ここでは、学会とかでよく見る失敗例と対策を書いてみたい。

ディスプレイ切り替えに気をつけろ。

つないでも画面が写らない。よく見かけるケースである。外部にディスプレイ画面を出力するには特別な操作が必要になる。 たいていのノートPCでは、Fn キーを押しながらファンクションキー (キーボード上部のF1,F2,...,F12というキー) のどれかを押すと切り替えできるはずである。該当するファンクションキーには Fn キーと同じ色でディスプレイとか液晶のような絵が描いてある。わからなけれぱ F7 か F3 か F5 あたりを試してみるといいかも。以下、 Fn+Fx と表記する。

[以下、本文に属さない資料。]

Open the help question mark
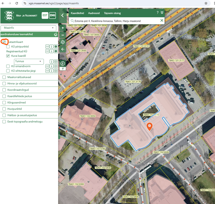215x204 pixels. click(x=158, y=13)
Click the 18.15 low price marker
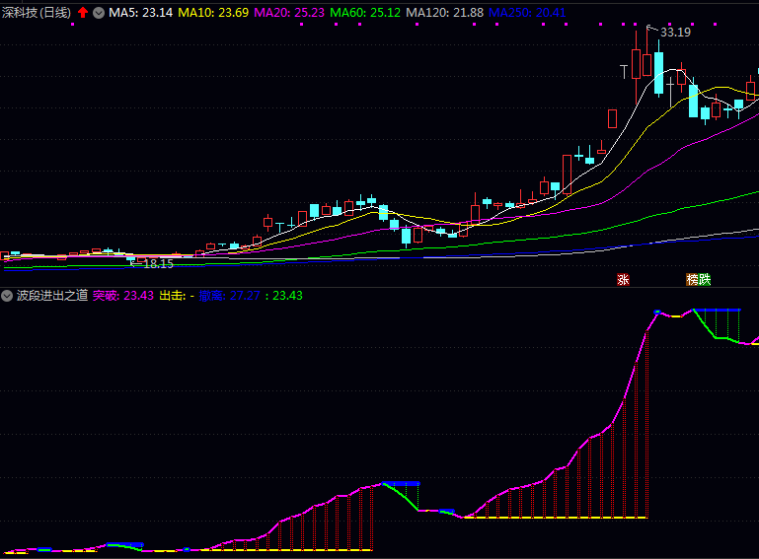 point(157,264)
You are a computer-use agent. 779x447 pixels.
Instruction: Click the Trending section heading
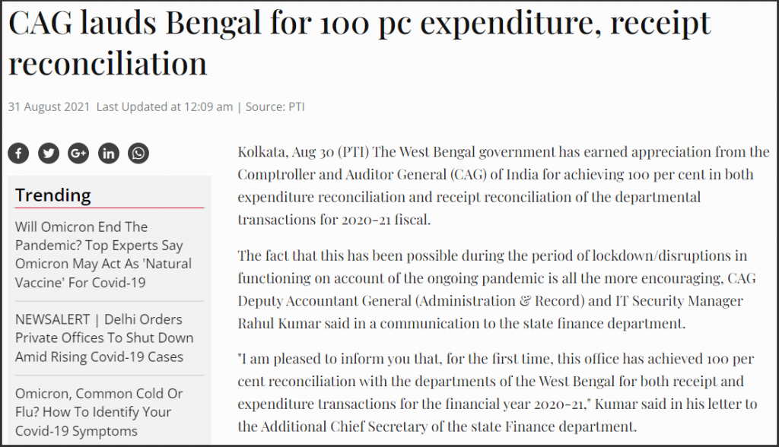point(52,195)
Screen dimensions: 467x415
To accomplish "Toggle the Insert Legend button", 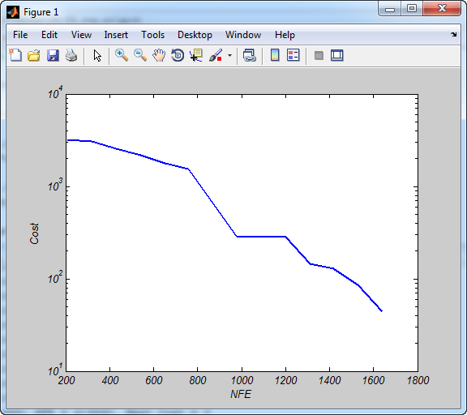I will tap(293, 55).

このキーは「内蔵液晶 (LCD) のみ」「外部出力 (CRT) のみ」「内蔵液晶 (LCD) +外部出力 (CRT)」の切り替えのはずである(順番は機種によって違う)。ちゃんと接続できているかどうかわからないときは、Fn+Fx を何回か操作して、液晶が真っ暗になるようにするといい。そのときは「外部出力 (CRT) のみ」になっているから、この部分の問題は確実に解決できる。「内蔵液晶 (LCD) +外部出力 (CRT)」で発表したい場合でも、接続が確認できてから Fn+Fx で切り替えればいい。

このキーを操作しても液晶が真っ暗にできない場合がある。賢いノートPCの場合、外部ディスプレイの接続が確認できないときは切り替えを受け付けないことがある。そういう機種の場合は、もう一度接続を確認しよう。また、Fn+Fxx が間違っていないか、ほかのも試してみよう。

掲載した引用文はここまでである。